Data provided Start Marker

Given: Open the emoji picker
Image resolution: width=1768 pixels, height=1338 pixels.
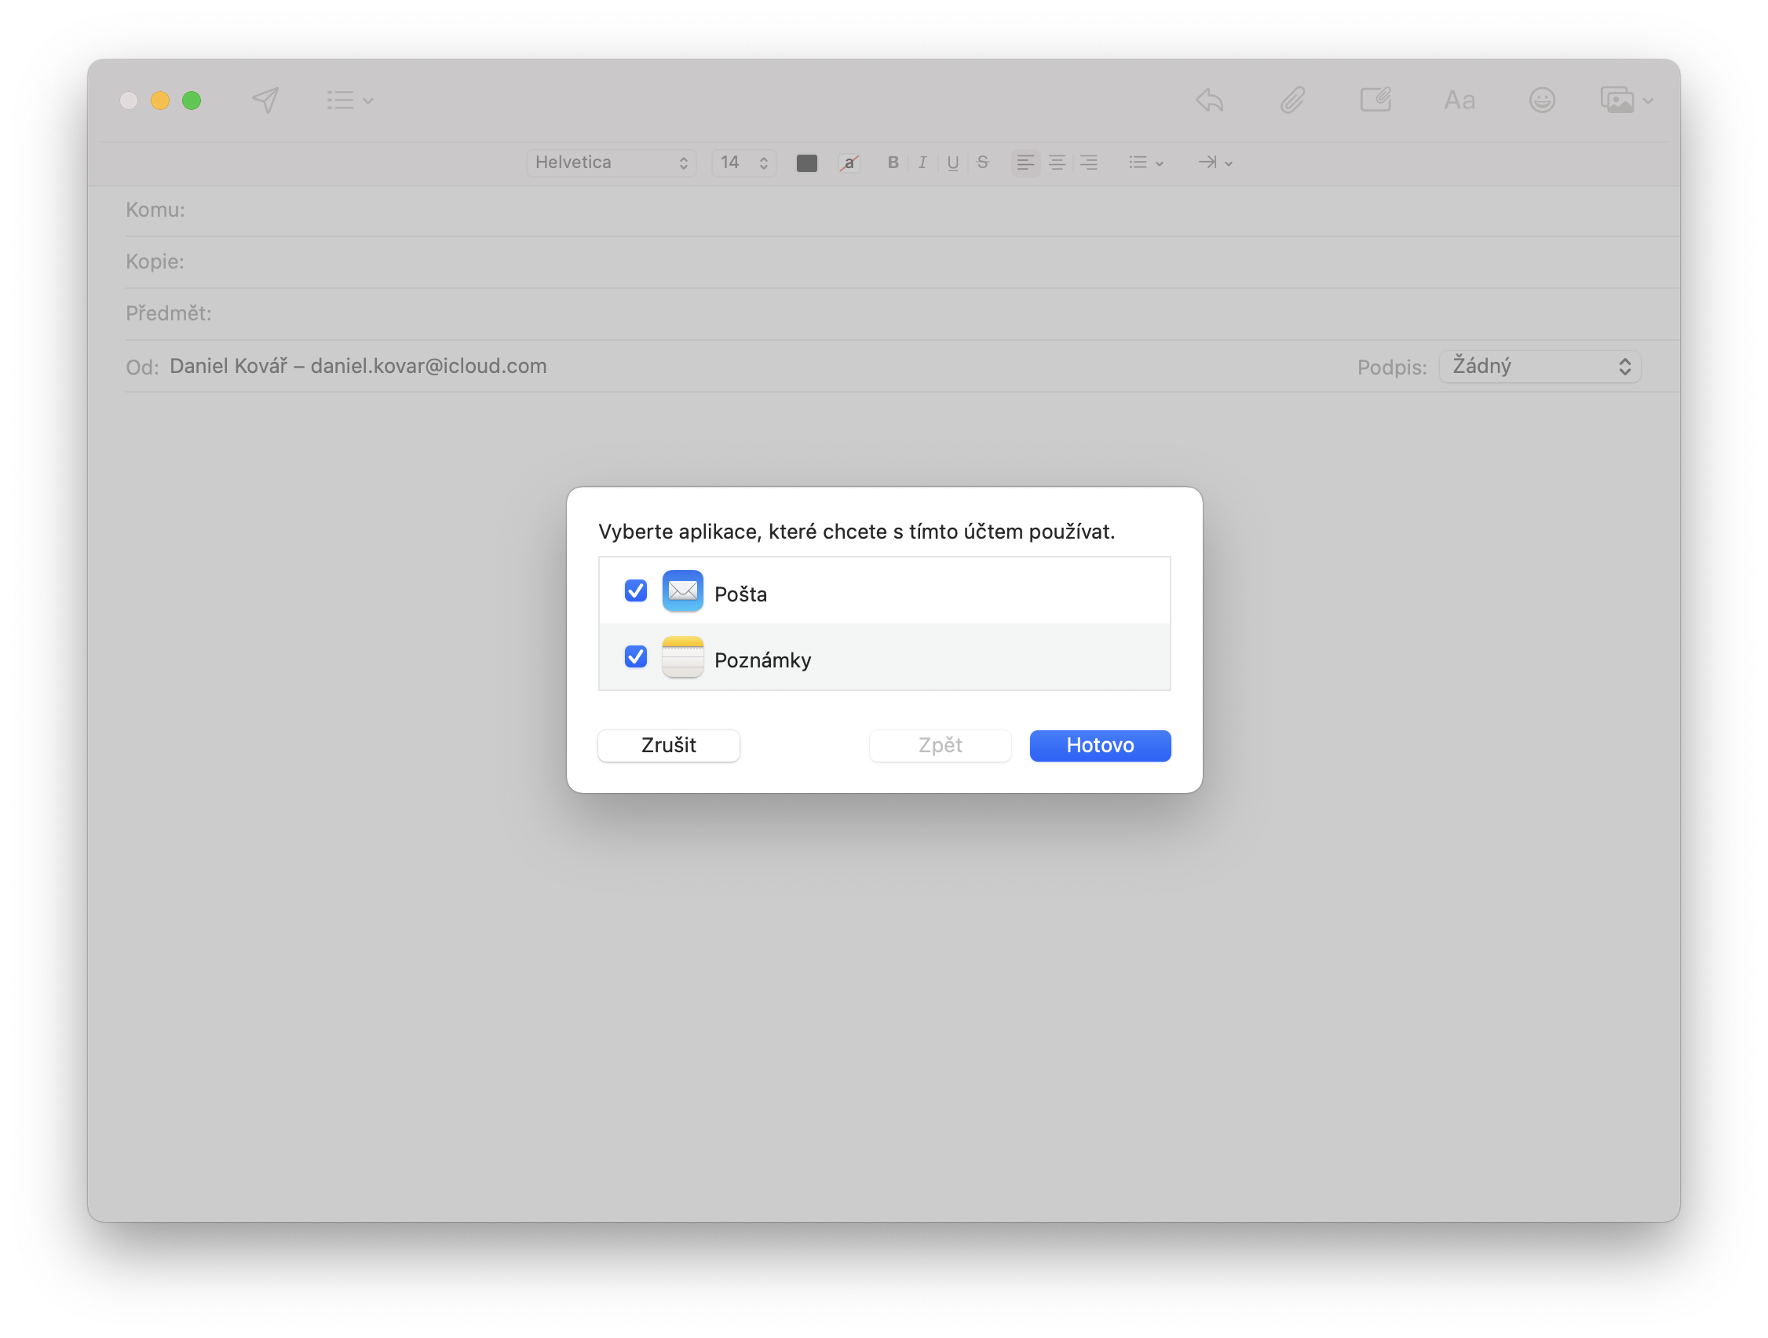Looking at the screenshot, I should (1542, 99).
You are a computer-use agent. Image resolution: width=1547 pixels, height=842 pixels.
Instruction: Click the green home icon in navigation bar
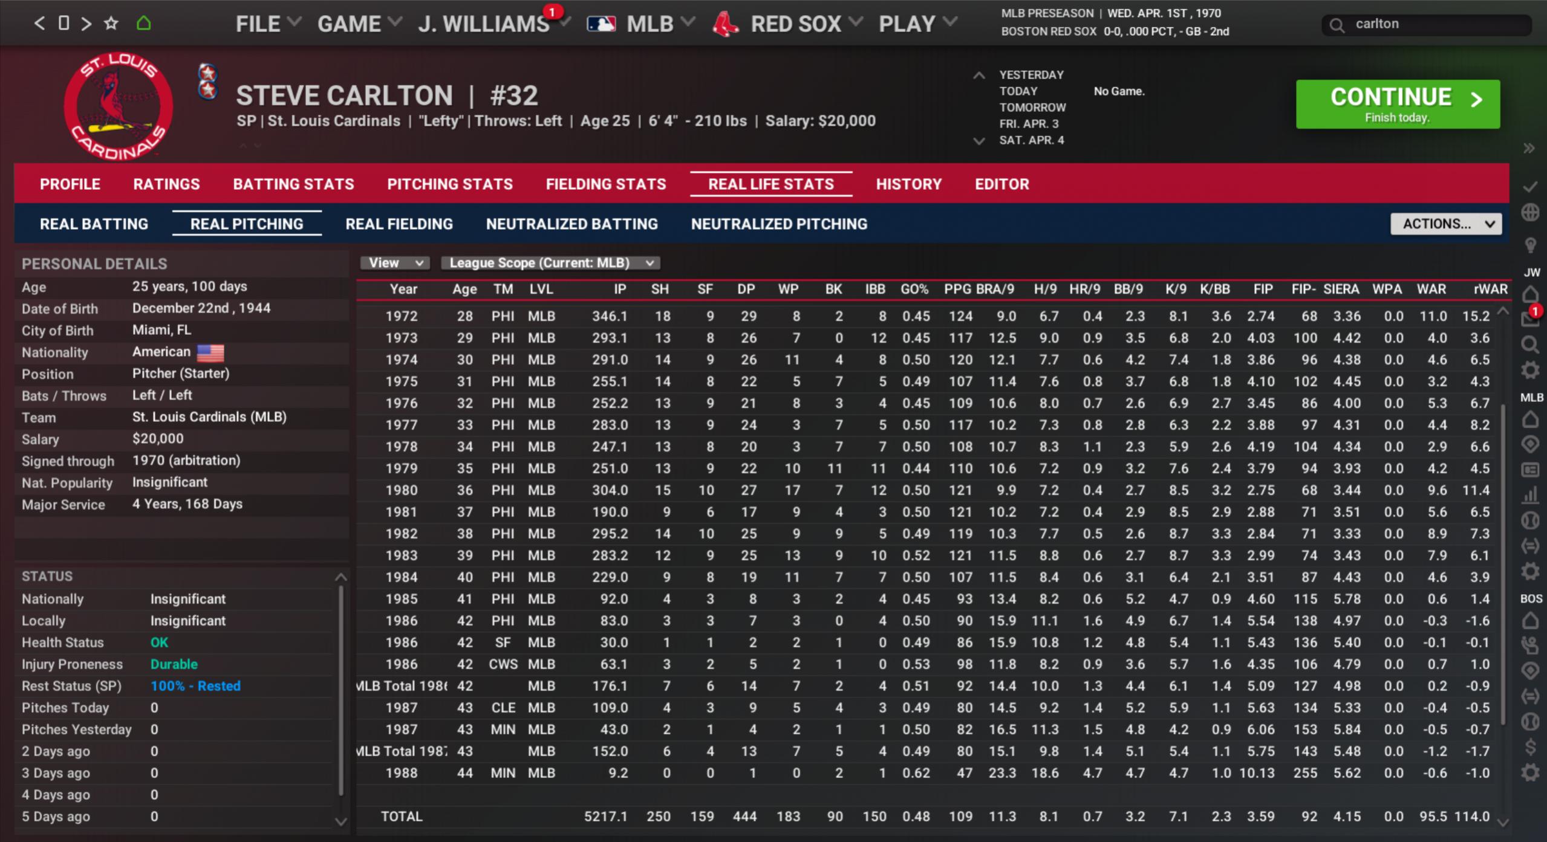(143, 24)
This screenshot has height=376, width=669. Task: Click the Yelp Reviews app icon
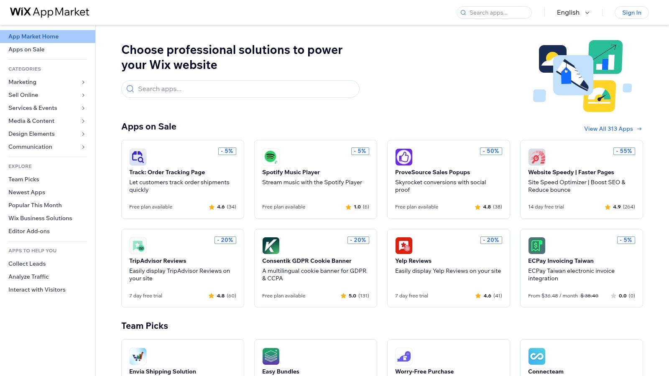(x=404, y=245)
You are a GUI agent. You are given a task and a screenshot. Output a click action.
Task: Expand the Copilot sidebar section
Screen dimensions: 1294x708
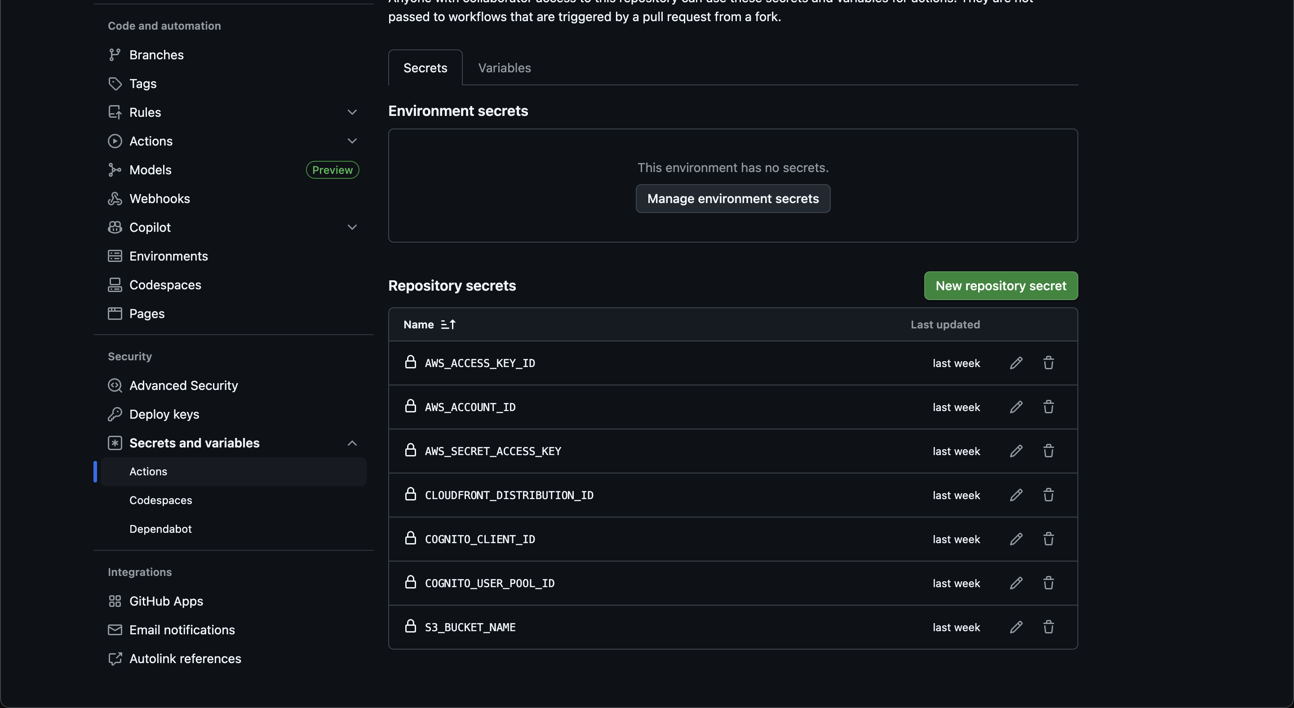[x=352, y=227]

Data provided End Marker

▶ _What is expected_
Type the records out again in full, exactly, with each picture omitted.

▶ _Response to the exercise_
Given: Open the emoji picker
Image resolution: width=1768 pixels, height=1338 pixels.
Looking at the screenshot, I should (1542, 99).
You are a computer-use agent. Image resolution: width=1547 pixels, height=842 pixels.
Instruction: Click the green home icon in navigation bar
(143, 24)
This screenshot has height=376, width=669. Task: Click the Yelp Reviews app icon
(x=404, y=245)
You are a GUI agent. You are given a task and a screenshot. Output a click action.
Task: Expand the Copilot sidebar section
Screen dimensions: 1294x708
[x=352, y=227]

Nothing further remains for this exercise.